Когда Чинков прибывает в лагерь изыскательской партии Монголова, все либо берут под козырёк, либо вытягиваются в струнку. Даже Баклаков, фигура, казалось бы, вполне соответствующая типажу «рыцарь без страха и упрёка», обнаруживает в общении с Чинковым настоящую робость. «Что-то вы, Баклаков, не очень мне нравитесь. Угодливы вы, что ли? Непохоже! Тогда какого чёрта вы боитесь меня?» – удивляется Чинков.

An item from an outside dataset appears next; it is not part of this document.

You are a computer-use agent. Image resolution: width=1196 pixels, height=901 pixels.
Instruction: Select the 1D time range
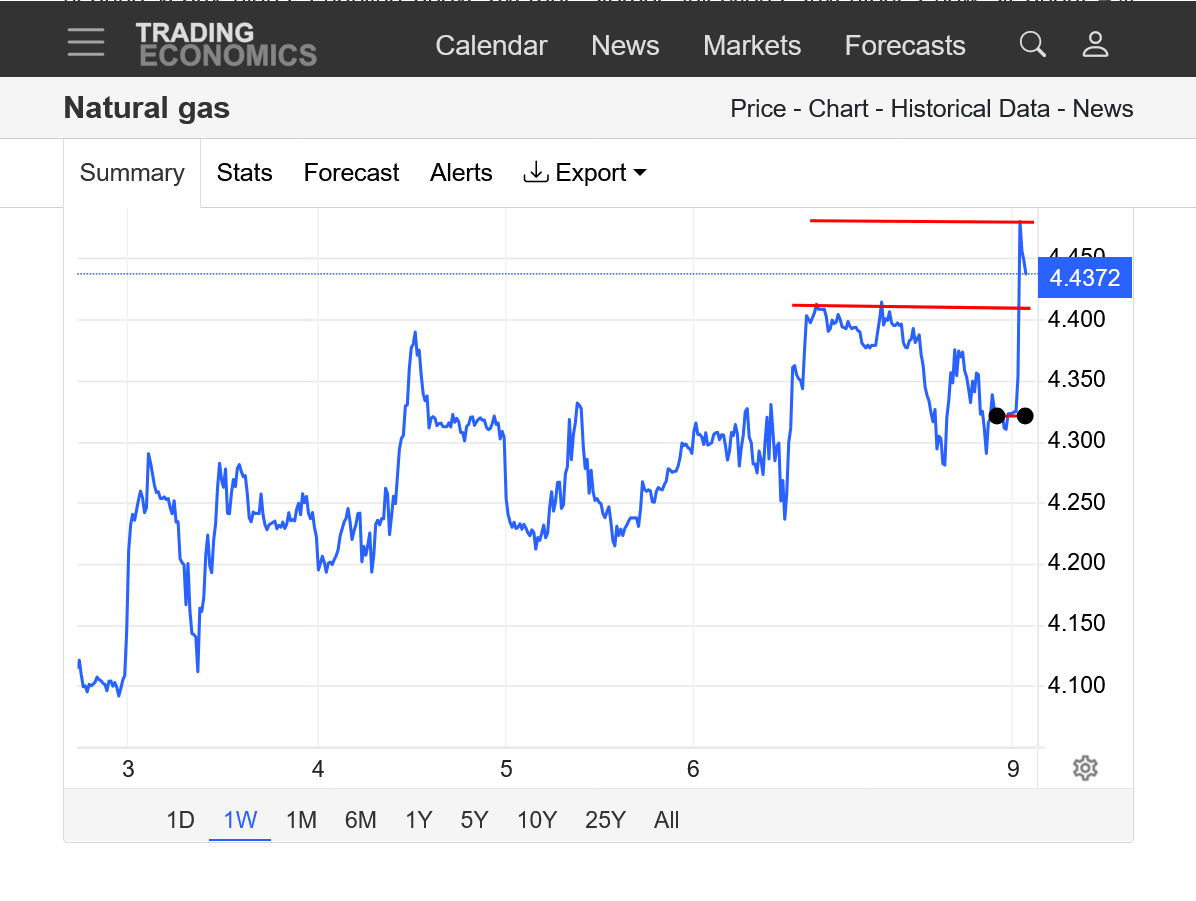tap(180, 820)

Тем контрастнее и смелее выглядит при общем поклонении поведение Гурина. За доказательствами обратимся к тексту романа: «В палатке Будда тяжело уселся на стул и, невозмутимый, смотрел на стол. Гурин при виде вошедших встал, коротко кивнул и снова улёгся с излюбленным французским романом (на обложке матадор и девица). Жора за ствол подал майору наган с позеленевшими патронами в барабане и завёрнутую в полотенце полевую сумку, вернее, её остатки. Но майор всё косился на Гурина. На задней обложке девица была вовсе без ничего, и блеск её ягодиц на глянцевой обложке кощунственно освещал палатку. И сам Гурин в свежем тренировочном костюме, в каких-то кедах с белой непачкающейся подошвой выглядел кощунственно. Не палатка геологов, а приют иностранных туристов. – С какой целью вы ведёте канавные работы, Апрятин? – тихо спросил Чинков. – При заброске партии с самолёта были замечены развалы кварца. Решили проверить канавами. – И что показал ваш кварц? – Жилы пустые, – сказал Жора. – Низкотемпературный молочный кварц и… более ничего. Майор всё косился на Гурина, закрывшегося обложкой, как будто происходящее его не касалось. – Кто это у вас валяется на койке, Апрятин? – скрипуче спросил Будда. – Андрей! – окликнул Жора. Гурин сел. – Как ваша фамилия? – А ваша? – Я Чинков. Главный инженер управления, где вы работаете, – монотонно сказал Будда. – Андрей Игнатьевич Гурин. Инженер-геолог. – Если вы действительно инженер-геолог, будьте добры к столу. – Чинков отвернулся от Гурина».
Из Гурина, вероятно, вполне мог бы получиться очередной Будда, единолично правящий на какой-нибудь другой Территории. Но для Гурина власть над людьми – пройденный этап существования, поскольку, по его же словам, он «отмаялся величием в юности».